Monday, Nov. 16, 1925

Wit

Women are often amusing conversationalists, particularly when stimulated by a masculine audience or by the fact that they are wearing new hats. But if the badinage across a tea-table were carried on in black and white; if ivory tablets were provided for the composition of mots in pencil, would the written small-talk charm? Would it scintillate and glitter? No, thought the editors of the Harvard Crimson (undergraduate daily). To test the well-known fact that a woman's wit is quenched by the sight of a sheet of paper like a candle by a wet snuffer, they last week invited the girls of Radcliffe College to contribute to their humorous column, The Crime.

Now the girls of Radcliffe had recently been slurred by the Lampoon (Harvard funny paper). Editors of the Crimson were in high hopes that a feminine sparkle or two would find its way into Crime to justify Radcliffe, give the lie to the leering Lampoon.

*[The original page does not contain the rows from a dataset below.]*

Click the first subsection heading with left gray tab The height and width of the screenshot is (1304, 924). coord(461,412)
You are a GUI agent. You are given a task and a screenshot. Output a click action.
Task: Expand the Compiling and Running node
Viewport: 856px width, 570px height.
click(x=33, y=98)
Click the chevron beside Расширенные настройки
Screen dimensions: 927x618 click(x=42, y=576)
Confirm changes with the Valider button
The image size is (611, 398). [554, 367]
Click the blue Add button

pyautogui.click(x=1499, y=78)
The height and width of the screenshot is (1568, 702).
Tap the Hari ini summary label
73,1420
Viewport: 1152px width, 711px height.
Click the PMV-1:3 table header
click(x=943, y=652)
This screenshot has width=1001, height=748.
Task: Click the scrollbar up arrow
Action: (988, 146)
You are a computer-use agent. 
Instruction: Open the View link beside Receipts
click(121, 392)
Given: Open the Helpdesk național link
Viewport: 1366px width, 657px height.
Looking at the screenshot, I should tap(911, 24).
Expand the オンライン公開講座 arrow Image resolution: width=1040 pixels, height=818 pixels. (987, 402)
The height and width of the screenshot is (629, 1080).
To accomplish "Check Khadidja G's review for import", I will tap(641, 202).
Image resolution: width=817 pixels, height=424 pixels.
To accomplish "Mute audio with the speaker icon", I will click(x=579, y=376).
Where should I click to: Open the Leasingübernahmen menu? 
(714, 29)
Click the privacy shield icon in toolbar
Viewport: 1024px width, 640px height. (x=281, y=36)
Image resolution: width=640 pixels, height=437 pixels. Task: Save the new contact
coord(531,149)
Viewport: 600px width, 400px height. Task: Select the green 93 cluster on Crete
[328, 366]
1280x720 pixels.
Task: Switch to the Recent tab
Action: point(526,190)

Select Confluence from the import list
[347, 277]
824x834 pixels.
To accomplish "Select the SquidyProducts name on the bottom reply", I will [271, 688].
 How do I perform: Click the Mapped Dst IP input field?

Missives on colored paper, dispersing scents from Houbigant and Liggett & Meyers, began to arrive in the office of the Crimson. What was the satisfaction of the editors to discover that they were witty!

Not, to be sure, anything that called for an immediate copyright. But still, The Crime is never very funny, and the editors could not be blind to the fact that the Radcliffe contributions were well above their usual standard. A mot, for instance:

We would say that there are one or two things in particular that a Harvard man cannot pass gracefully.

1--A football.

2--A bargain counter.

3--Out.

There were other examples of collegiate waggery, astounding when one considered that they were the product of the feminine intellect. Radcliffe had turned the trick. Collegiate fops who declared that there have been no witty women since the 18th Century were laughed to scorn. The Lampoon was worsted. For a day jubilation pranced in the Crimson editorial rooms--and then, on a plain typewritten sheet, came the cruel, the incredible denouement. . . .

It was a letter from the President of the Lampoon. It benignly informed the editors of the Crimson that the female digs at Harvard, the womanly brilliance which glittered in The Crime, had been contributed by the editors of the Lampoon--males, all.